Helenopolis, located on cape Drepanon (mod. Hersek), was a port-town probably built in order to facilitate the communication between Constantinople and Anatolia (see Mango 1994). The text of Eusebius reports that Constantine prayed at the local martyrium and received there the first rites of Christian initiation 'by the laying of hands' – very probably, he was proclaimed a catechumen. The text is an important testimony to the existence of a martyrium in Helenopolis already under Constantine. According to tradition, Cape Drepanon/Helenopolis was the burial site of the martyr Loukianos of Antioch, but it is not explicit if it was at his shrine that Constantine prayed. This lack of detail, however, may be ascribed to the unfamiliarity of Eusebius with the area, which is otherwise also evident in his geographically vague account.
Bibliography
Text:
Winkelmann, F. (ed.), Eusebius Werke, Band 1, Teil 1: Über das Leben des Kaisers Konstantin (Die griechischen christlichen Schriftsteller der ersten Jahrhunderte; 2nd rev. ed.; Berlin / New York: Walter de Gruyter, 2008).
Translations and Commentaries:
Cameron, A., and Hall, S.G., Eusebius, Life of Constantine (Clarendon Ancient History Series; Oxford: Clarendon Press, 1999).
Dräger, P., Eusebios, Über das Leben des glückseligen Kaisers Konstantin = (De vita Constantini) : griechisch/deutsch (Bibliotheca classicorum; Oberhaid: Utopica, 2007).
Pietri, L., and Rondeau, M.-J. Eusèbe De Césarée, Vie De Constantin (Sources Chrétiennes 559; Paris: Editions du Cerf, 2013).
Schneider, H., and Bleckmann, B., Eusebios von Caesarea.
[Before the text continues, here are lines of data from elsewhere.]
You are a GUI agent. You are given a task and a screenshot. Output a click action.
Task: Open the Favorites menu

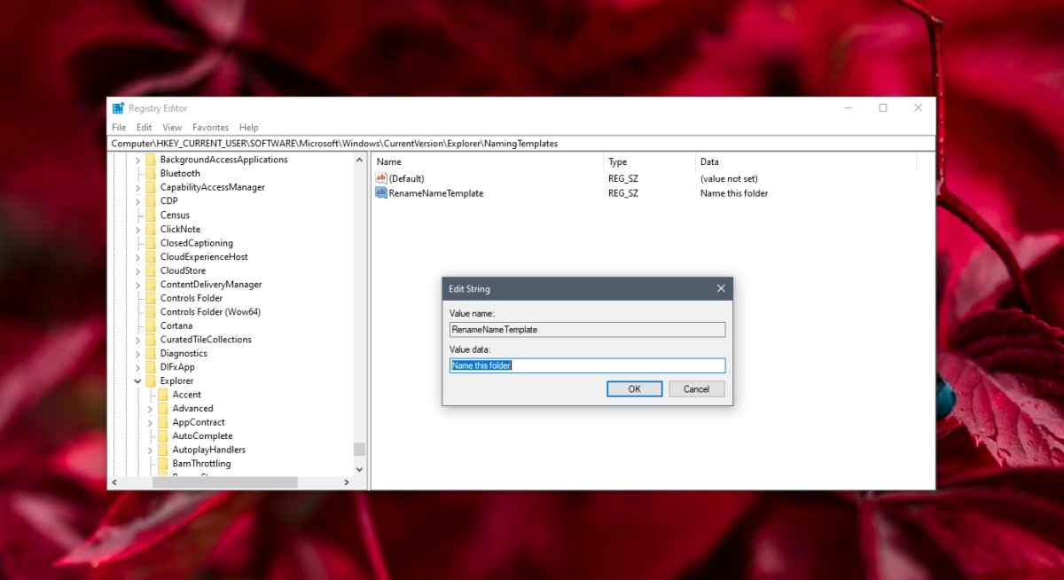coord(210,127)
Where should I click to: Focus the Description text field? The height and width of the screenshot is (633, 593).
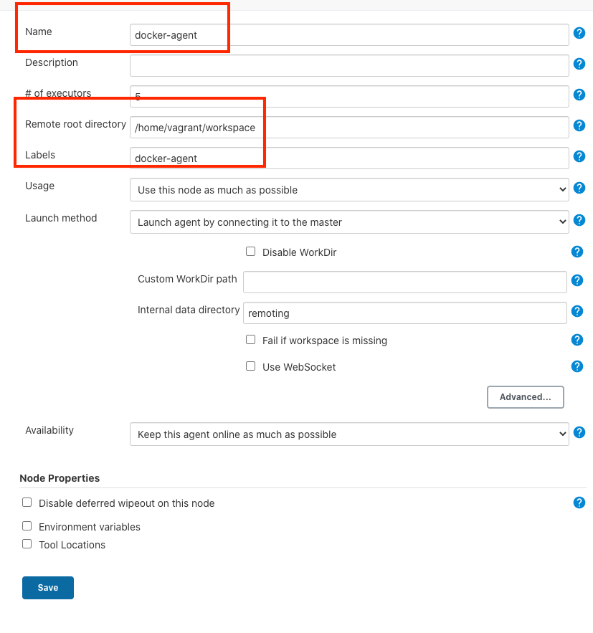(x=349, y=65)
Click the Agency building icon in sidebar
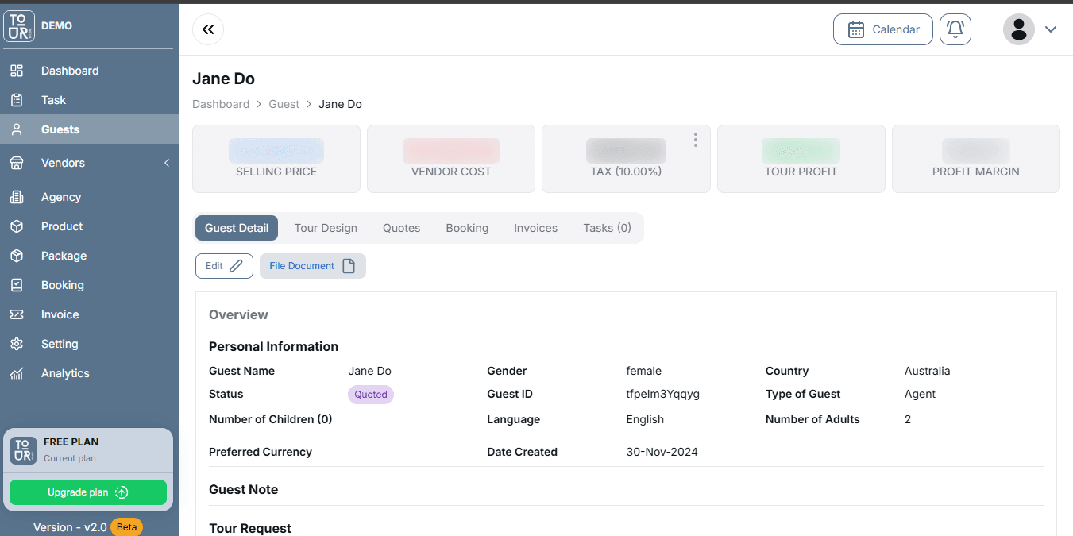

De vita Constantini = Das Leben des Konstantin (Fontes Christiani; Turnhout: Brepols, 2007).
Tartaglia, L., Eusebio di Cesarea Sulla vita di Costantino (Quaderni di Koinōnia; Napoli: M. D'Auria, 1984).
Further reading:
Bardill, J., Constantine, Divine Emperor of the Christian Golden Age (Cambridge: Cambridge University Press, 2012).
Baynes, N.H., Constantine the Great and the Christian Church (Raleigh Lecture on History; London: Humphrey Milford for the British Academy, 1929).
Burgess, R. W., "ΑΧΥΡΟΝ or ΠΡΟΑΣΤΕΙΟΝ? The Location and Circumstances of Constantine’s Death,” Journal of Theological Studies 50 (1999), 153–61.
Drake, H. A., Constantine and the Bishops: the Politics of Intolerance (Baltimore/London: Johns Hopkins University Press, 2000).
Mango, C., “The Empress Helena, Helenopolis, Pylae,” Travaux et Mémoires 12 (1994), 143-15.
Woods, D., "Where Did Constantine I Die?" Journal of Theological Studies 48 (1997), 531–535.